It had me thinking of the Asian countries I have visited in the past two years, in comparison to each other, and in comparison to some of the places I have been in Africa.  It’s a unique system of development in this corner of the world, one very dependent on its geography.  There’s massive China.  South Korea, Japan and Taiwan have all followed similar paths, straight down to Singapore.  Then there’s the peninsula with Vietnam, Cambodia, Laos, and Myanmar, all lead by Thailand in regional power and leadership.  The island nations, they have their own type of development, the Philippines, Malaysia, etc.

Common to them all is the boon of tourism.  Unlike Africa, people think of Asia as a “safe” place.  It’s long been part of the backpacker circuit, and has been further pushed and developed in the last 20 years than ever before.  The situation is slightly different in China and Japan, who are welcoming more tourists but also sending out an all-time high as well.  Meanwhile, the peninsula and the island nations are facing a huge influx of transient visitors, some relying greatly on their financial input.

Often, upon returning from trips, I have written of the downside of tourism.  Primarily, the 3 P’s: pollution, poverty, and prostitution.  I think I should expand on the notion of prostitution, because it is not just young women being forced into intimate interactions, but entire populations.  There is a cultural prostitution, a sense that everything is for sale in these places, and it is tragic.  The more tourist flood in, the more enormous cameras dangle from necks, the more tour buses, stupid guides with little flags, groups with matching hats, youth just in search of a party, elederly in search of 5-star hotels… its enough to make me sick.  It’s enough to make entire nations sick.
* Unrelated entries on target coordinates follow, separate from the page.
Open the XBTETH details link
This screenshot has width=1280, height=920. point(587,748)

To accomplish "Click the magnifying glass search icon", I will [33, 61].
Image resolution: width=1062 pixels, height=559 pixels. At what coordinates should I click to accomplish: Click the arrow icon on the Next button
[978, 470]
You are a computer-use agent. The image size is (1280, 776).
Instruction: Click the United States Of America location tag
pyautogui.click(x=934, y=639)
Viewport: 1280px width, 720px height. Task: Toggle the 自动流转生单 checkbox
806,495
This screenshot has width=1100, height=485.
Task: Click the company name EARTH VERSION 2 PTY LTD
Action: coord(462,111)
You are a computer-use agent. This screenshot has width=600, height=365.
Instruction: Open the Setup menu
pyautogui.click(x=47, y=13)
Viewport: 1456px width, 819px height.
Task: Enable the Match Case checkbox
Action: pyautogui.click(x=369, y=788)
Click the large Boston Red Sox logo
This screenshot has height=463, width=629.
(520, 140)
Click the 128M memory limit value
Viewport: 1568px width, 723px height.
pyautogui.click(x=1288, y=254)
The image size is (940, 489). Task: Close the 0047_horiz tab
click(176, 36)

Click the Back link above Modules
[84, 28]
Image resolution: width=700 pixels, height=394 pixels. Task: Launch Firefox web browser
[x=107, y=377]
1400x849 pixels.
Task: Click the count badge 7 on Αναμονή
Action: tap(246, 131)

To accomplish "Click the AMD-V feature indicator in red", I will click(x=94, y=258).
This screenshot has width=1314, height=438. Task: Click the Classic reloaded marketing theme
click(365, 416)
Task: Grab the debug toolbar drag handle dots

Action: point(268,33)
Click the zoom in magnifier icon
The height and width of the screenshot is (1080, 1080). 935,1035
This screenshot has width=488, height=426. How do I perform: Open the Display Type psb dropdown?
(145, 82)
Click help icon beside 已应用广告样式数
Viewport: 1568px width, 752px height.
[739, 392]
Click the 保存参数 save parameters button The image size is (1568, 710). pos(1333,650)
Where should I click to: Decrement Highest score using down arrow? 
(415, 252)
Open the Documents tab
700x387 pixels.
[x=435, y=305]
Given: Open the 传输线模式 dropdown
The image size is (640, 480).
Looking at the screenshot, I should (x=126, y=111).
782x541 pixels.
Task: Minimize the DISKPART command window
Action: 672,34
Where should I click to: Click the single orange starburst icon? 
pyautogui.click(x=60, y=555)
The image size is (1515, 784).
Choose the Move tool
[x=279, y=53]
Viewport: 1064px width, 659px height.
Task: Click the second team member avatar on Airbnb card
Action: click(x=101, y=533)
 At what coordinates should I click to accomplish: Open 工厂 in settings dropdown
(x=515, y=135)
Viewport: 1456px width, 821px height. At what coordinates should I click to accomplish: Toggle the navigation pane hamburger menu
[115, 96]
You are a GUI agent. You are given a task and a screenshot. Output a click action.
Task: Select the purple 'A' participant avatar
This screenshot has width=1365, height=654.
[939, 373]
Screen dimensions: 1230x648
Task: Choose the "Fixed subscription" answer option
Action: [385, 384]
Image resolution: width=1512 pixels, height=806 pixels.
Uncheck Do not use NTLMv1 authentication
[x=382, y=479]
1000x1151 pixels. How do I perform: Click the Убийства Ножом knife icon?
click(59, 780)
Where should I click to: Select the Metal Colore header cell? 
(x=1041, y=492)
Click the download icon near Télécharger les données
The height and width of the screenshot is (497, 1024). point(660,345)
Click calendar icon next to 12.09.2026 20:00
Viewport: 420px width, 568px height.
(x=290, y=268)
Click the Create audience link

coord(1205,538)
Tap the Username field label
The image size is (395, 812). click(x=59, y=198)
Here are two articles that I think point out the contrast in what has become the search for “authentic” places.  The first discusses how Luang Prabang, a sleepy city in the center of Laos I visited just over a year and a half ago, is dealing with a record number of tourists streaming into its quiet streets.  The second article talks about Myanmar and the situation there, in which a society is being “preserved” to such an throttling extent that it is now starving itself to death.  It’s two ends of the extreme.  And after reading the article on Myanmar, thinking of my cousin, I realize that soon enough that country will open its gates to the floods of foreign visitors and let the rainfall of cash wash away any seeds of culture still in the land.

Lastly, I wanted to follow up on my premise that China has silently regained sole superpower status on our globe.   The article is a wake up call, but I think we, especially the U.S., have hit the snooze button a few too many times to reverse course now.  A U.S. government spokesperson recently spoke of silent diplomacy being used against China.  Ha!  What a crock of shit!  Our soft and hard power are being shown to be exactly what they are, weak.  Our moral legitimacy is in peril, our thirst for war has lost us allies, and with our economy in the toilet, our nation has become a clinger, desperately holding on to resources and the last clutches of geopolitical hegemony as they slip through its grip.